Often mixed up: cryptography != encryption

Cryptography is a field of practice surrounding secure communications. Encryption on the other hand is a two way mathematical operation that makes information unusable; producing a ciphertext. It’s primary objective is to ensure the privacy of the information.

Encryption is simply one part of the puzzle belonging to the field of cryptography. Cryptography also involves the security of…

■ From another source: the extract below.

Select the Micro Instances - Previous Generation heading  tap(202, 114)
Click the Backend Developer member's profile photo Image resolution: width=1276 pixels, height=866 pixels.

  • User authentication: Verifying the origin of information to ensure someone is who they say they are
  • Information integrity: Verifying that the information has not be tampered with after it is sent from the original sender
  • Nonrepudiation: Verifying that a sender has sent a message in a manner where they cannot defy or falsify later

These other fields involve many other mathematical operatives that are used to secure certain aspects of information which are not necessarily encryption such as hashing. Hashing is a one way deterministic function that generates a highly-probably-unique text output — often used to verify information integrity. Hashes are one way as there is no ‘decrypt’ as opposed to encryption where a plaintext can be retrieved from a ciphertext given its cipher and key (depending on whether it is symmetric or asymmetric).

NOTE: When I meant “highly-unique output”, different inputs of hash functions can provide the same output: H(A) = X1, H(B)= X2, X1==X2—These occurrences are HIGHLY unlikely and are known as collisions. SHA-1 & MD5 hash collisions are known to be reproducible and thus been declared as defunct.